Talk of the complete withdrawal of United States forces from Korea has circulated for years, satisfying the prayers and the anger of many and inspiring anxiety and fear in others. There is a plan to withdraw all US forces from Seoul to bases elsewhere in Korea, but that hasn't happened yet. And some US forces are being withdrawn from the demilitarized zone (DMZ) and redeployed to Iraq. Still, that's a far cry from full exit.

Meantime, there's a new US plan afoot - or maybe just a trial balloon - US-South Korean military cooperation in the region - humanitarian and peacekeeping, meaning quelling trouble. Seoul gave Washington an emphatic "no" last week when a general floated his vision of the alliance. The US backed off, but South Korea was apoplectic and called the very notion "burdensome". The alliance isn't so cozy any more; both sides have different objectives and South Korea wants to be treated as an equal. It's time for both to acknowledge their irreconcilable differences and move toward an amicable divorce before resentment and mistrust make the inevitable split more difficult, and potentially more dangerous than it need be.

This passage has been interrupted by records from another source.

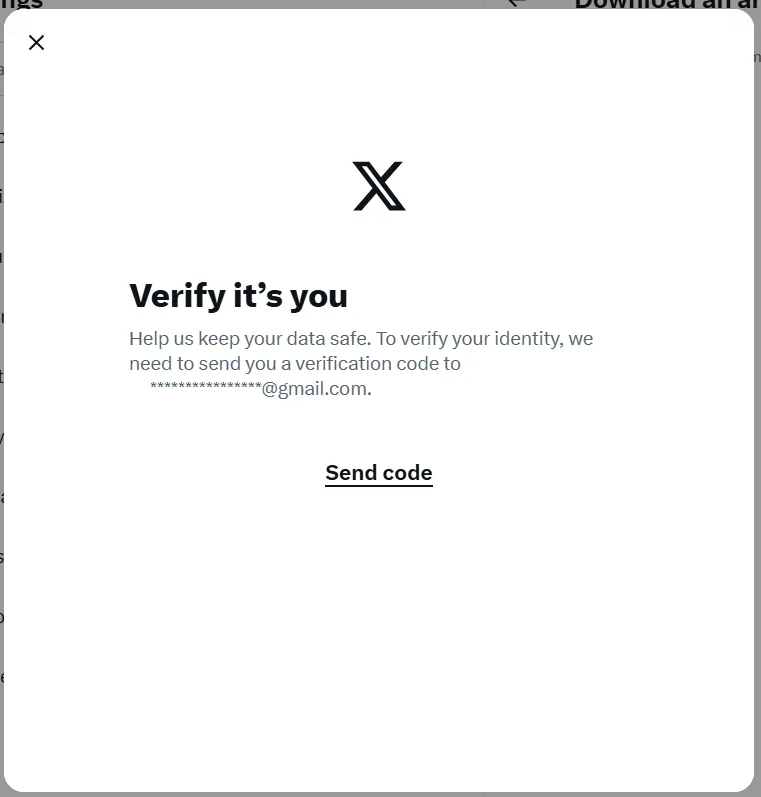Click the gray backdrop right of the dialog
761x797 pixels.
[757, 407]
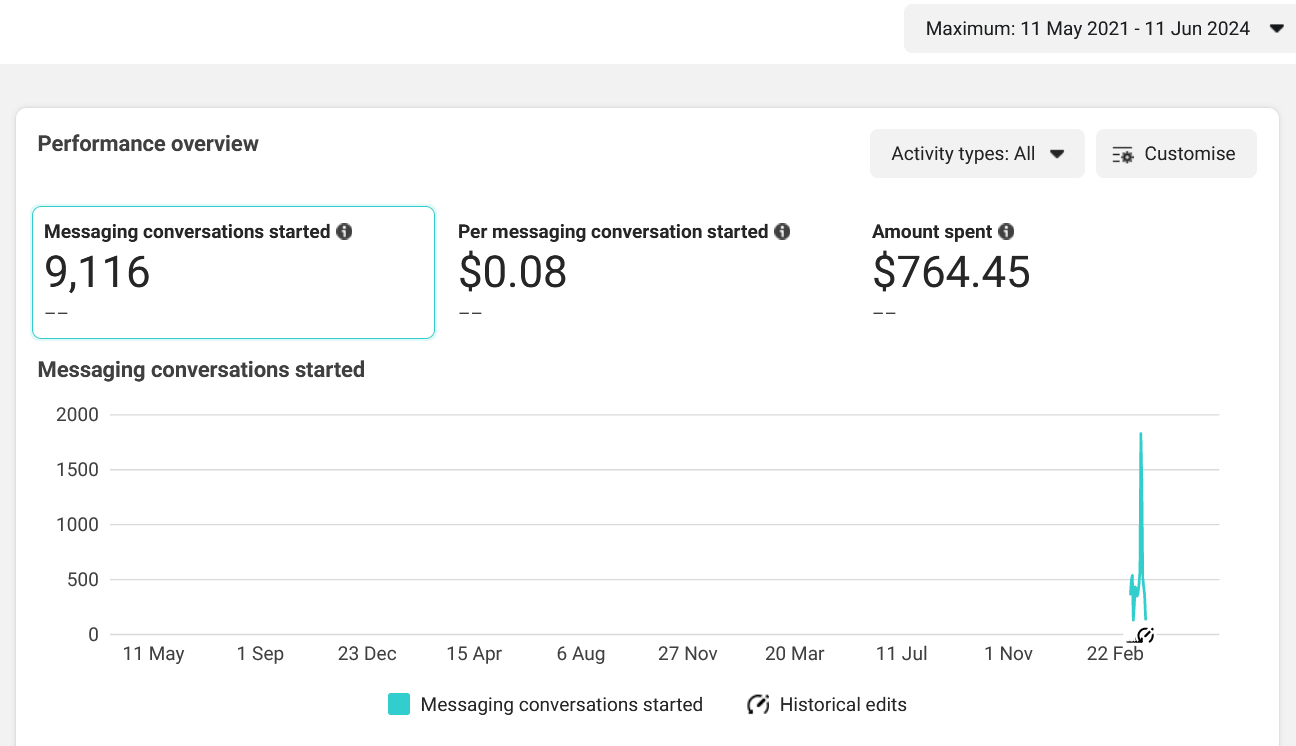Click info icon beside Per messaging conversation started
Image resolution: width=1296 pixels, height=746 pixels.
[x=782, y=232]
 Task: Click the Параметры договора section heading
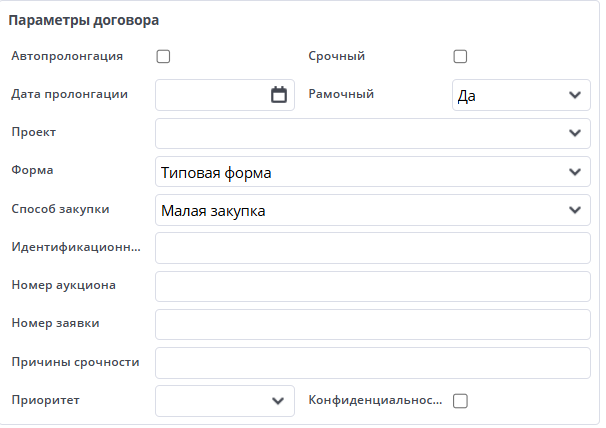85,20
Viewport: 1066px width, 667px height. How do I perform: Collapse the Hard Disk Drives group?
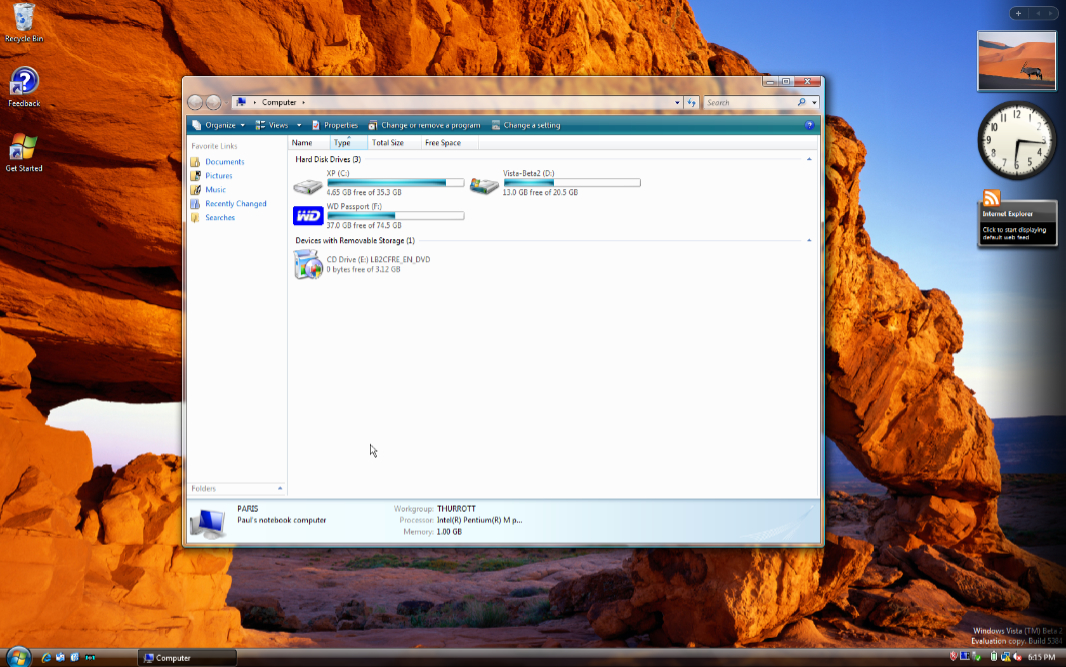[808, 159]
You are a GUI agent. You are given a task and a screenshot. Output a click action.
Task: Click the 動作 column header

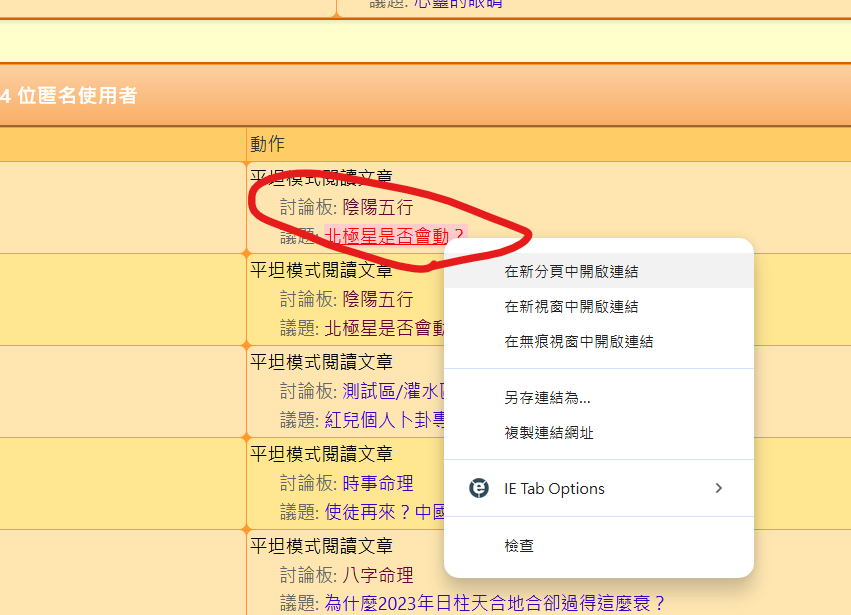tap(267, 145)
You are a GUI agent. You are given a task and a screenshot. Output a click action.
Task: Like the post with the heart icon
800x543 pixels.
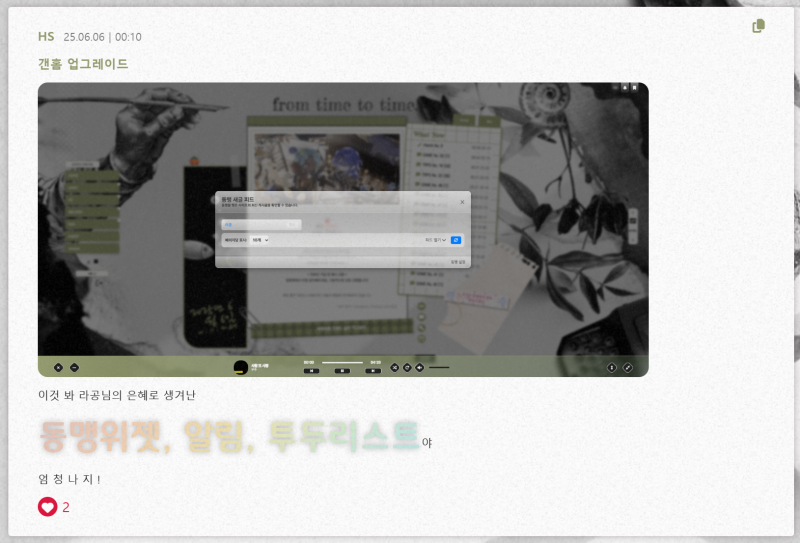[x=48, y=507]
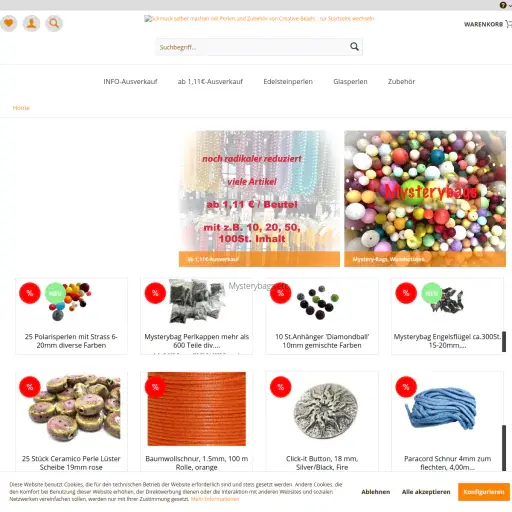This screenshot has width=512, height=512.
Task: Click the Alle akzeptieren cookie button
Action: click(x=426, y=492)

For years, South Korea has had a love-hate relationship with Washington and as recent poll data indicate, Korean views of the US are muddled and confused. A recent online survey shows that almost 50 percent of college students feel the US is the greatest impedimnt to unification, but 72 percent of these same respondents feel the US is necessary for South Korea's security. (The US maintains about 37,000 soldiers and an equal number of dependents and others linked to the military; some are being redeployed to Iraq and all troops will be moved from the major base in Seoul in a few years.)

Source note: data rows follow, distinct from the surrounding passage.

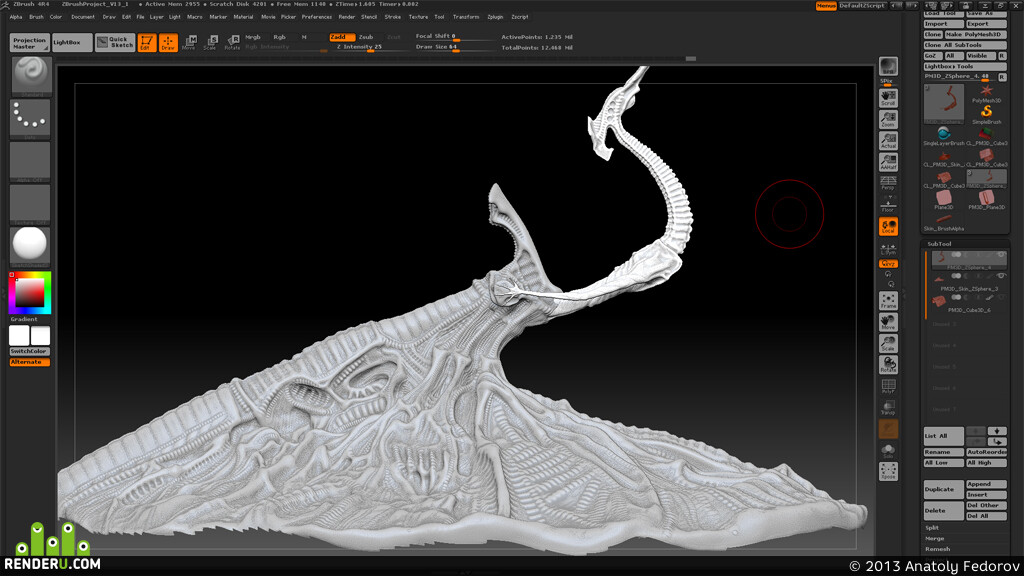This screenshot has height=576, width=1024.
Task: Toggle the Edit mode button
Action: pos(147,43)
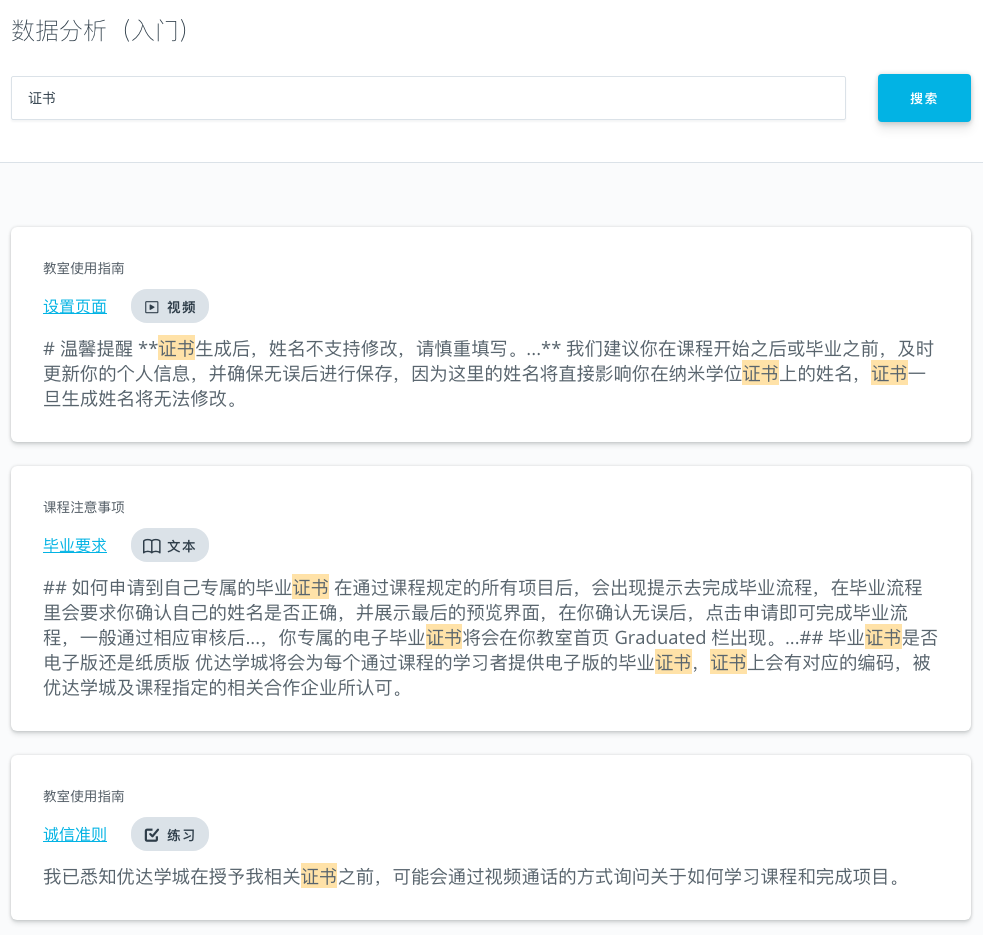983x935 pixels.
Task: Click the search input containing 证书
Action: (428, 98)
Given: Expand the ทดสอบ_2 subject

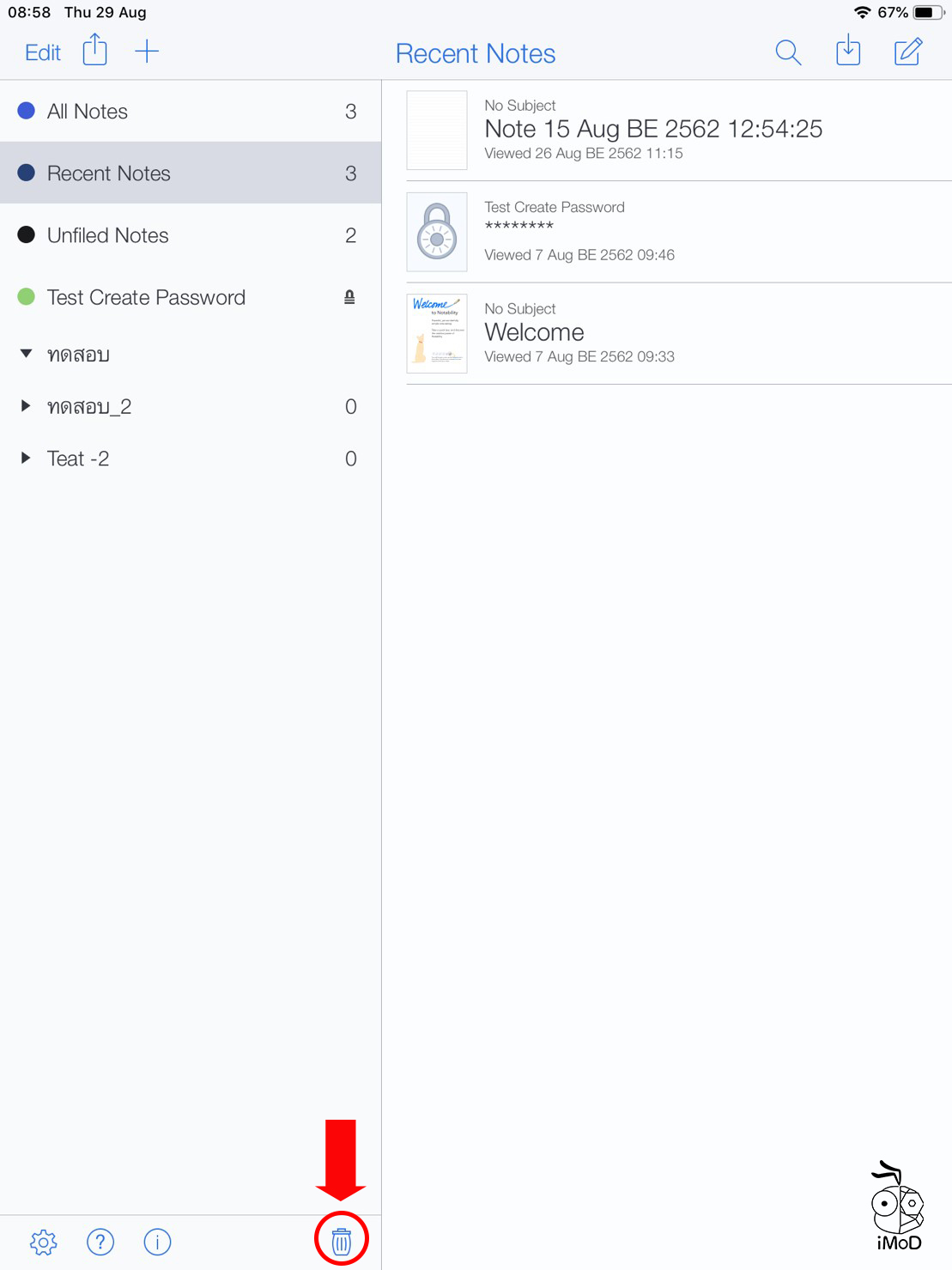Looking at the screenshot, I should [x=25, y=406].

Rumors and speculation of a complete withdrawal of US Forces in South Korea (USFK) gained currency throughout the politically supported anti-American and anti-military demonstrations in the fall of 2002, then the election of President Roh Moo-hyun, and Seoul's subsequent implementation of North Korean rapprochement policies that might best be described as "Sunshine Plus". Roh has adopted a careful but distinctly pro-Korean policy and weighs US concerns and requests against the central issue: what's best for South Korea. This causes some disquiet in Washington.

Now, under the aegis of the US Global Defense Posture Review - a pan US forces review and realignment program - a total of 12,000 USFK personnel will be re-deployed away from Korea in the not too distant future, and the rumor mill is deafening.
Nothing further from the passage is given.